As our incredible network of contributors explores in Loam: Permaculture in Practice, permaculture is tense territory. Mainstream permaculture teachers routinely credit Bill Mollison and David Holmgren (two white men) as the co-creators of permaculture. This invisibilization of the indigenous communities who have shaped permaculture across centuries is an act of incredible social and ecological injustice. As practitioners of permaculture, it's vital that we work to challenge the colonization of indigenous wisdom. 

In some ways, my course confronted these tensions. We listened to an incredible lecture from Carla Perez of Movement Generation whose words revolutionized my world (as Perez argues, if it's the right thing to do, we have every right to do it). And in some ways, my course didn't. The vast majority of our teachers were white and we didn't have dedicated class time to digging deep into the problematization of permaculture. 

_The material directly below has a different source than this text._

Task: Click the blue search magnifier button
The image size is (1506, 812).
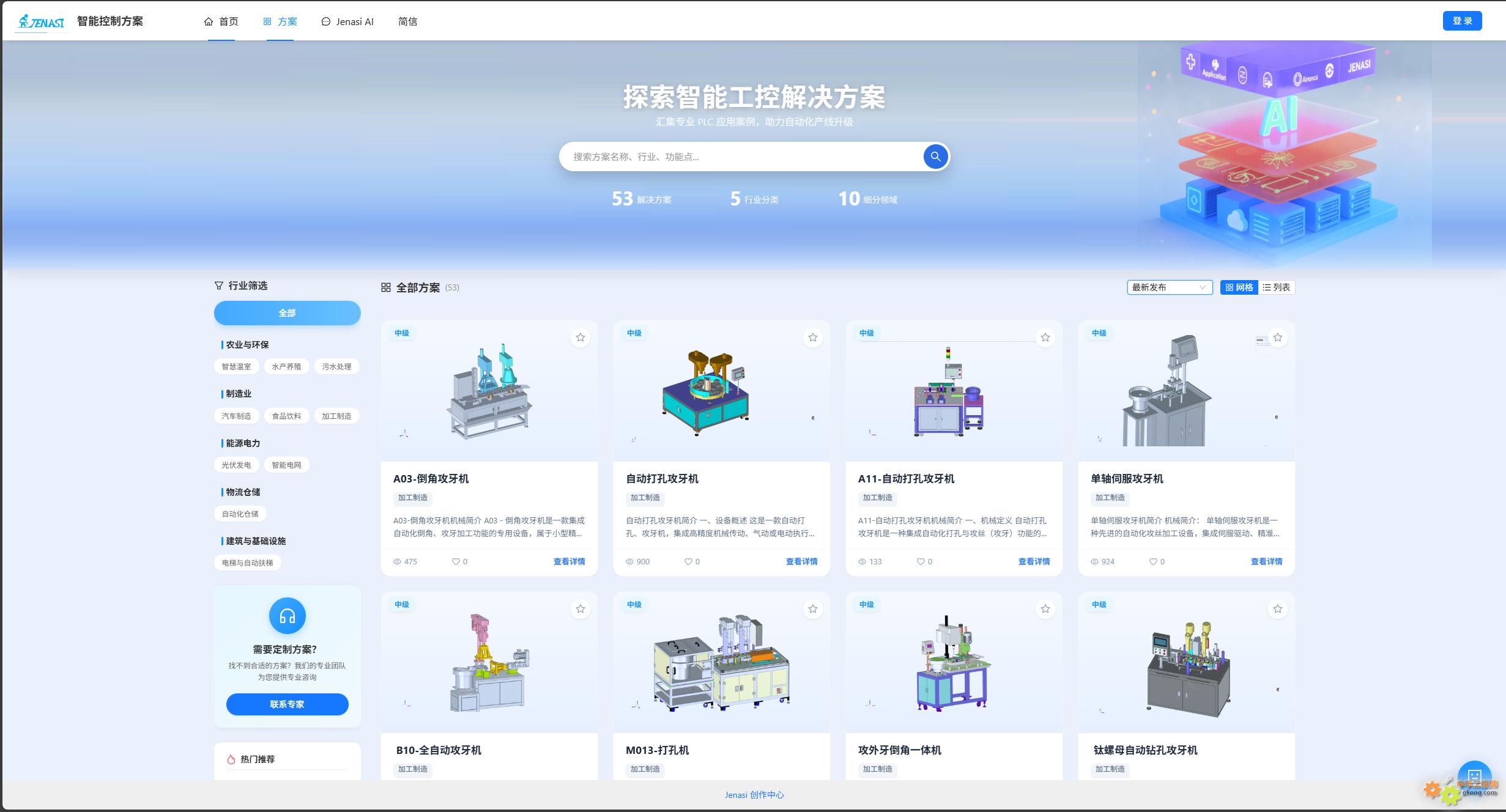Action: pos(935,157)
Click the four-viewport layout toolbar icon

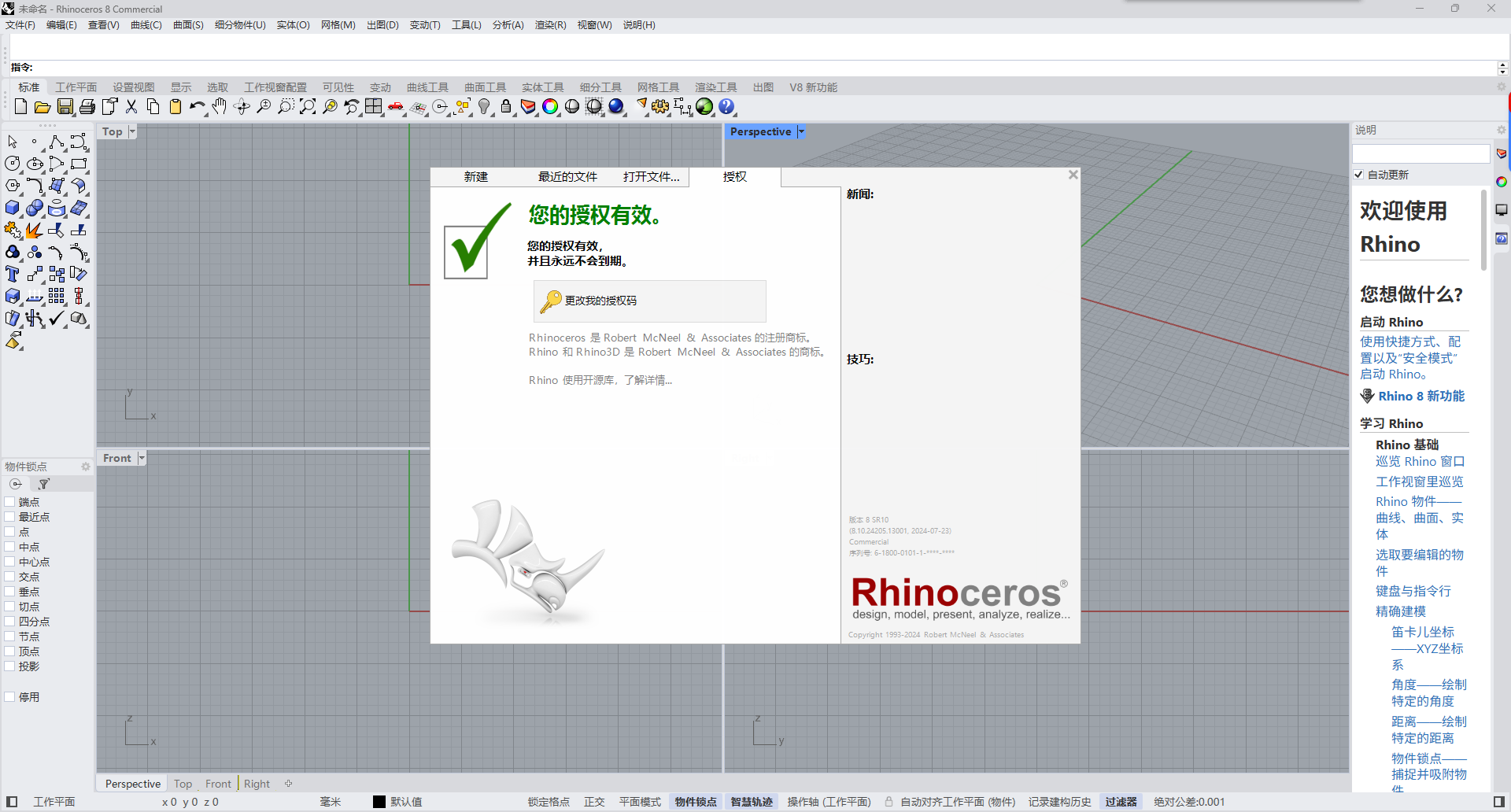(x=372, y=106)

I wrestled with these contradictions throughout the course and continue to! But I think the gift that these dissonances gave me is an understanding of what it's like to exist at the intersection of a great rift and still find opportunities to regenerate and renew. My PDC course granted me the opportunity to inhabit imperfect action; to recognize the struggles in this movement, search for the possibilities in permaculture, and cultivate the capacity to decolonize my way of thinking and change my way of living. I am so enormously grateful to the many teachers—animal, vegetables, and minerals—who made my PDC a rich foray into reimagining the world I'm in. 

The most tender moments throughout my stay were in nature. Soaking up a starry night sky. Rubbing a soft leaf of lambs ear against my cheek. Digging into a bowl of edible flowers mapped by blue borage and golden calendula. Diving stark naked into the pond with friends and coming up for air in a sudden swoop, electrified and shivering and laughing. I grew up steeped in the outdoors but my life has been localized more and more in relationship to screens. It felt soul-nourishing to be far from that blue light, to be where I always dream I am during restless workdays. 

Leaving the course was so hard. I didn't want to say goodbye to learning something wild and wondrous every hour of the day. I knew I would miss my new friends, whose passions—for tracking, homesteading, gardening, and art—filled me with such hope for humans. I loved walking through the North Garden in the sweet spring rain and watching the buds transform into blooms. I cherished the nights we spent gathered around the fire, listening to music and laughing; and the nights when we partied in the big barn, silly dancing and sipping on wine. I'm lucky to live in a city alive with trees and sprawling parks and thriving community gardens. But it was so special to not hear cars chasing pavement when I went to sleep. 

Now that I am home, nestled in my bed, surrounded by my plant babies, I am searching for opportunities to sustain this energy and sense of resilience. On our last day of class, we talked about small steps we could take to ease our transition. Mine was to repot my snake plant Bianca. I haven't done that yet, but I did buy a set of watercolors from my favorite local art supply so I could paint the places and plants that give me life. 

I still don't know where I want to take this sweet fireball in my soul. But I do know the questions that will guide me: How can I live in a way that restores interconnected ecosystems? What tangible actions can I take, every damn day, to sustain the natural beauty that fills my heart whole? How can I work with others to transform our destructive narrative toward a story of regeneration? It is so easy to fall apart at the tragedies that flood through our world every day. But paralysis is a luxury. And so long as I have this present moment, I want to do everything I can to make the systems that shape our world more just and compassionate and abundant.